◆ WRITTEN REQUEST A
Give the stretch of the blog post on artificial intelligence from "In 267 brisk" through "completely unknown territory." again, substituting "the author" for "Barrat".
◆ WRITTEN REQUEST B
Resume the blog post on artificial intelligence from the point where it stops.

━━ SOURCE PASSAGE ━━

December 6th, 2013

Oh boy, now we have to worry about…

…the destruction of the human race by artificial intelligence:

In 267 brisk pages, Barrat lays out just how the artificial intelligence (AI) that companies like Google and governments like our own are racing to perfect could — indeed, likely will — advance to the point where it will literally destroy all human life on Earth. Not put it out of work. Not meld with it in a utopian fusion. Destroy it…

ASI is unlikely to exterminate us in a bout of Terminator-esque malevolence, but simply as a byproduct of its very existence. Computers, like humans, need energy and in a competition for resources, ASI would no more seek to preserve our access to vital resources then we worry about where an ant’s next meal will come from. We cannot assume ASI empathy, Barrat writes, nor can we assume that whatever moral strictures we program in will be adhered too. If we do achieve ASI, we will be in completely unknown territory.

The theme of countless science fiction plots, come to life (or death)? Frankenstein, or the Modern Prometheus? Those of you with more scientific acumen than I can read the article and decide for yourself whether such a scenario is likely. Quite a few of the article’s commenters are skeptical.

10 Responses to “Oh boy, now we have to worry about…”

━━━
━━ DATASET SECTION ━━

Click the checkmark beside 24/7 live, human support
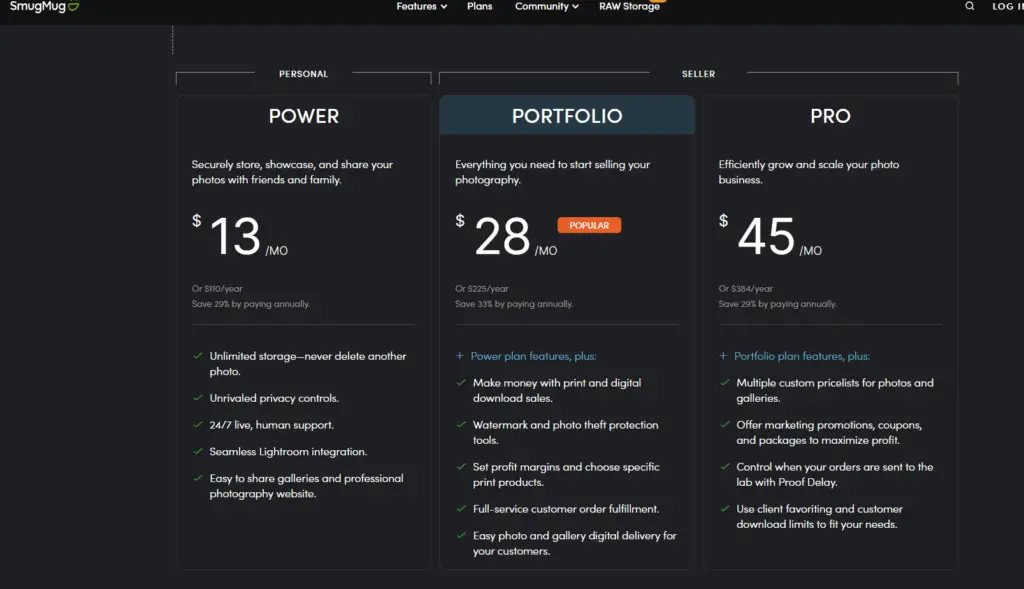The image size is (1024, 589). (198, 425)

━━━

◆ TASK ANSWER A
In 267 brisk pages, the author lays out just how the artificial intelligence (AI) that companies like Google and governments like our own are racing to perfect could — indeed, likely will — advance to the point where it will literally destroy all human life on Earth. Not put it out of work. Not meld with it in a utopian fusion. Destroy it…

ASI is unlikely to exterminate us in a bout of Terminator-esque malevolence, but simply as a byproduct of its very existence. Computers, like humans, need energy and in a competition for resources, ASI would no more seek to preserve our access to vital resources then we worry about where an ant’s next meal will come from. We cannot assume ASI empathy, the author writes, nor can we assume that whatever moral strictures we program in will be adhered too. If we do achieve ASI, we will be in completely unknown territory.

◆ TASK ANSWER B
  1. physicsguy Says:

    I thought the term ASI was the more appropriate Artificial Sentient Intelligence, rather than Super intelligence as used in the article. The author clearly is implying sentience in the initial AGI stage he describes.

    This is an old question; when is something sentient? Hofstader wrote a large book about it, and even Schroedinger (father of Quantum Mechanics) weighted in. The answer probably is the old “you’ll know it when you see it”.

    His reason for our demise being the competition for energy is interesting. Now if the ASI is in charge of a bunch of robots that can do the mining, drilling, etc, to extract the energy, then I guess it’s possible. And if it is so superintelligent I guess it could solve the energy problem anyway.

    Other questions: Is the ASI a singularity, or does it produce copies of itself? Do the copies compete? i.e. ASI warfare?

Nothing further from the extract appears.